짧은 문제:
아래 기록에서 "beside"라는 문자열이 들어 있는 줄을 모두 골라내 옮겨 적으세요. 대소문자는 구분합니다.

단어와 요소 가리키기 기록:
---+---
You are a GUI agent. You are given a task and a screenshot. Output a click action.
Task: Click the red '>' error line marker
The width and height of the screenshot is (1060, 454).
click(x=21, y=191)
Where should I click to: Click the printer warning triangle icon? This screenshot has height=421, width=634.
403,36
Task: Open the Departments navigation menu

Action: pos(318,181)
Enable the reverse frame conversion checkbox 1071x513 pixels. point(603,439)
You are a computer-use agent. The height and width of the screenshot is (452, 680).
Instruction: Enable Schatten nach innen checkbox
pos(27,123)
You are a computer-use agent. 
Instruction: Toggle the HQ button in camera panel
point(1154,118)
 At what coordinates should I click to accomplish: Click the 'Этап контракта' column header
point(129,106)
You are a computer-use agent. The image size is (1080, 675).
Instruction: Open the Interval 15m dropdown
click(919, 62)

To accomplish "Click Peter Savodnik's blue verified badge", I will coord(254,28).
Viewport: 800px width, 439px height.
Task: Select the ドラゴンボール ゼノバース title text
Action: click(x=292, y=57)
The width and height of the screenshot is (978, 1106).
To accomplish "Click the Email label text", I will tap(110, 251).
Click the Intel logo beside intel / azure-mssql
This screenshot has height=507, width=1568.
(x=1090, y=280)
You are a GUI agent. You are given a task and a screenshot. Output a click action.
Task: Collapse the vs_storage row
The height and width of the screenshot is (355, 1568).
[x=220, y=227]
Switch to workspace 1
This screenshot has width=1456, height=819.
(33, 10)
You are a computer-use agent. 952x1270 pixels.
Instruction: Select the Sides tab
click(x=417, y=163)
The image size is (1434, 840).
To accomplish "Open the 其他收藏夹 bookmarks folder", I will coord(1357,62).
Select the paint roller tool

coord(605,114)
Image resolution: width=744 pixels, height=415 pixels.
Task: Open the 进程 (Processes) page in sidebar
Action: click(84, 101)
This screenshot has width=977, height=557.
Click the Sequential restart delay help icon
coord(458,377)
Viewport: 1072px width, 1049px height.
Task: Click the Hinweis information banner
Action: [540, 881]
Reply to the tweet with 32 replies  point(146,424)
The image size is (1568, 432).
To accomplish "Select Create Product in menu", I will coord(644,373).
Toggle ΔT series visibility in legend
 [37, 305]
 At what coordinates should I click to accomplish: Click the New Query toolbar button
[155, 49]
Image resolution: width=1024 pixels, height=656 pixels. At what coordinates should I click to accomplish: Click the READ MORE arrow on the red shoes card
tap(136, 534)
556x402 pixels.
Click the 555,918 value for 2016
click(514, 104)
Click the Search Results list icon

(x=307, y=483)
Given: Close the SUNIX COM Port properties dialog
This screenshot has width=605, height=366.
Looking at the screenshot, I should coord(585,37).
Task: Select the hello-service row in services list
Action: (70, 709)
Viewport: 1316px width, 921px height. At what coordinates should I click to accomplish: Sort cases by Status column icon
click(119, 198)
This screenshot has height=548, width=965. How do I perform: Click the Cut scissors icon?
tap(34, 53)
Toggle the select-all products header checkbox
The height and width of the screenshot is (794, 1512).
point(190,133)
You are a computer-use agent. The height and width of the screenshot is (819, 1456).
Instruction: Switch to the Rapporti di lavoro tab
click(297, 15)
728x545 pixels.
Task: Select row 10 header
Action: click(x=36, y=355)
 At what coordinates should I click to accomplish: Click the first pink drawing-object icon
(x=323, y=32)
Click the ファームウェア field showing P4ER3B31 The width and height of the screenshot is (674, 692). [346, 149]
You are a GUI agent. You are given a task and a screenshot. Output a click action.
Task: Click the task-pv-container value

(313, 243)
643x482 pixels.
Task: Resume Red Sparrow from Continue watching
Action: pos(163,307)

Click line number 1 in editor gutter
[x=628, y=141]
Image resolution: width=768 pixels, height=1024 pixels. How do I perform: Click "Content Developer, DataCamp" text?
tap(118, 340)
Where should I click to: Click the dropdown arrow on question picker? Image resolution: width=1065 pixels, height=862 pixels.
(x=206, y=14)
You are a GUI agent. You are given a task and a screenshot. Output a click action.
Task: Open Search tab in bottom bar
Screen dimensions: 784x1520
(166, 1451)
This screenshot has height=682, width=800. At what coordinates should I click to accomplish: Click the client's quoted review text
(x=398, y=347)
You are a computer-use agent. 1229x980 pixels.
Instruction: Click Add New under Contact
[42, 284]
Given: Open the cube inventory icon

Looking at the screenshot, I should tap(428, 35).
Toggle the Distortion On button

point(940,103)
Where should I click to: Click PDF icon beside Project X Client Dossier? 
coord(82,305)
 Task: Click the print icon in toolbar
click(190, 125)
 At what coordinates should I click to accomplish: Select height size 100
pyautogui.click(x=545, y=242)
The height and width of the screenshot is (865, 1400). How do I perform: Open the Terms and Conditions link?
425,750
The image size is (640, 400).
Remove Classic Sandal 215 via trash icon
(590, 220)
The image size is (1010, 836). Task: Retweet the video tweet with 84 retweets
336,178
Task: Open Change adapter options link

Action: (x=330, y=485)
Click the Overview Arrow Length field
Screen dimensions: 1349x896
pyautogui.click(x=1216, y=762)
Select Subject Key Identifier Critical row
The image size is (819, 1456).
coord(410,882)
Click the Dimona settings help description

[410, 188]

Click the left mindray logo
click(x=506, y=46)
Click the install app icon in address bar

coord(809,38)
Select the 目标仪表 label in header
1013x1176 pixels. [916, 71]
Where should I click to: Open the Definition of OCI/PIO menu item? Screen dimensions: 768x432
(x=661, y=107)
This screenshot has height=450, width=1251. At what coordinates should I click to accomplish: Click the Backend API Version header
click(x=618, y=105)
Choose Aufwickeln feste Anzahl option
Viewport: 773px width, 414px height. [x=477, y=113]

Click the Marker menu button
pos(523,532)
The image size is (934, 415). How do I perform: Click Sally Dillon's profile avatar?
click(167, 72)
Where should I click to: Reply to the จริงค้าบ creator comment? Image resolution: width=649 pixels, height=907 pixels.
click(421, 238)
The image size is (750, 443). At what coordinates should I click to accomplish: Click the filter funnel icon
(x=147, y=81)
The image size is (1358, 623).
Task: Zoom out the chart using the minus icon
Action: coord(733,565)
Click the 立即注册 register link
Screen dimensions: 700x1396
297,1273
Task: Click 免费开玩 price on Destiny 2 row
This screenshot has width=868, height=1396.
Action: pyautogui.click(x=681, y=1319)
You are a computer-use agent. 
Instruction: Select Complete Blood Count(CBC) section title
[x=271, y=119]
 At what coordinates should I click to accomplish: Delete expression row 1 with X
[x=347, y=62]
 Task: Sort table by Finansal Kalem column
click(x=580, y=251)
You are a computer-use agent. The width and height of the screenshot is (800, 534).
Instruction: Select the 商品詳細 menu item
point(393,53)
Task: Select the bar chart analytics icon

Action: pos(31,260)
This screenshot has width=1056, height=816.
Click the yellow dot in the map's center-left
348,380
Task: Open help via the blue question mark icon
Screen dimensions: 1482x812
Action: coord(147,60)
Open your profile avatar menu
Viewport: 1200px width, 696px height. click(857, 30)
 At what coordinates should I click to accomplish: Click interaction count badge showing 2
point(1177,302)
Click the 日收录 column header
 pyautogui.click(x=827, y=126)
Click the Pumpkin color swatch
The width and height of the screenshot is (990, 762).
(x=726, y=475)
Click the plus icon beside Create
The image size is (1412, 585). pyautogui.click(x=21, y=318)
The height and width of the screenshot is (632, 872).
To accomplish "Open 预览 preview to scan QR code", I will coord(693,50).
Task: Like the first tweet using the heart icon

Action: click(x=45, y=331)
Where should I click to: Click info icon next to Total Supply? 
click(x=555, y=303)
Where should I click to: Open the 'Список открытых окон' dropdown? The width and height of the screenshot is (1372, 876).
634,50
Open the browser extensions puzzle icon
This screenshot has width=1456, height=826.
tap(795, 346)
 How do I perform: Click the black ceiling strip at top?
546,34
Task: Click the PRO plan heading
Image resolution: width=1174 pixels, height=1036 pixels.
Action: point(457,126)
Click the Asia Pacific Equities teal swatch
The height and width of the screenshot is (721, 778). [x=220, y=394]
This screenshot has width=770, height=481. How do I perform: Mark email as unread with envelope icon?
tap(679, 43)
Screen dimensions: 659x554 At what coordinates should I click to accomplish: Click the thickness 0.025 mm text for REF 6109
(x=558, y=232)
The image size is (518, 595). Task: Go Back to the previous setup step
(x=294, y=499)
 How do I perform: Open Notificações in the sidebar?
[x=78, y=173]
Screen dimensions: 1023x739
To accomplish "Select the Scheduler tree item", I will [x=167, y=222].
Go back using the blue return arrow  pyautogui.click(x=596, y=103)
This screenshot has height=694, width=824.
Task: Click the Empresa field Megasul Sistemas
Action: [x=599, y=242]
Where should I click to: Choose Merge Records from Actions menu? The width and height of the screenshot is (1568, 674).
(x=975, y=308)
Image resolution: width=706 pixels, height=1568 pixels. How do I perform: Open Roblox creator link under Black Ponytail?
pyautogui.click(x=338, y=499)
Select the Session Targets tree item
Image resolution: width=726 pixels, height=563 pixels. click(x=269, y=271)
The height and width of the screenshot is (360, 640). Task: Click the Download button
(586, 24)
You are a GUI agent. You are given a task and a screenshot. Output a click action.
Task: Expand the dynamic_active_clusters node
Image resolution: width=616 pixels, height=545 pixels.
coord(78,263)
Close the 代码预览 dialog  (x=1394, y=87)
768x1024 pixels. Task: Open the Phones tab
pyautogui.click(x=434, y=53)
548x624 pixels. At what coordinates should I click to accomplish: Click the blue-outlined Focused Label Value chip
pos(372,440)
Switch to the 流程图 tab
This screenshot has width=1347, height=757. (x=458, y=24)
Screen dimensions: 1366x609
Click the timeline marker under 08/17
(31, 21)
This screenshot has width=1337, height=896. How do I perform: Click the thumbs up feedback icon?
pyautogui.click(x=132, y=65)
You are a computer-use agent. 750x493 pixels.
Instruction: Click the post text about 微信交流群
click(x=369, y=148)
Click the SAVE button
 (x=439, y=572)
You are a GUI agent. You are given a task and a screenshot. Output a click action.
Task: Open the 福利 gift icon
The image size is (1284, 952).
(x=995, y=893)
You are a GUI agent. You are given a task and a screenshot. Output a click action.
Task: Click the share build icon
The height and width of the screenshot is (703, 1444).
---+---
출력 결과:
Click the Intel logo beside intel / azure-mssql
Where should I click to: Click PDF icon beside Project X Client Dossier? 
Click the plus icon beside Create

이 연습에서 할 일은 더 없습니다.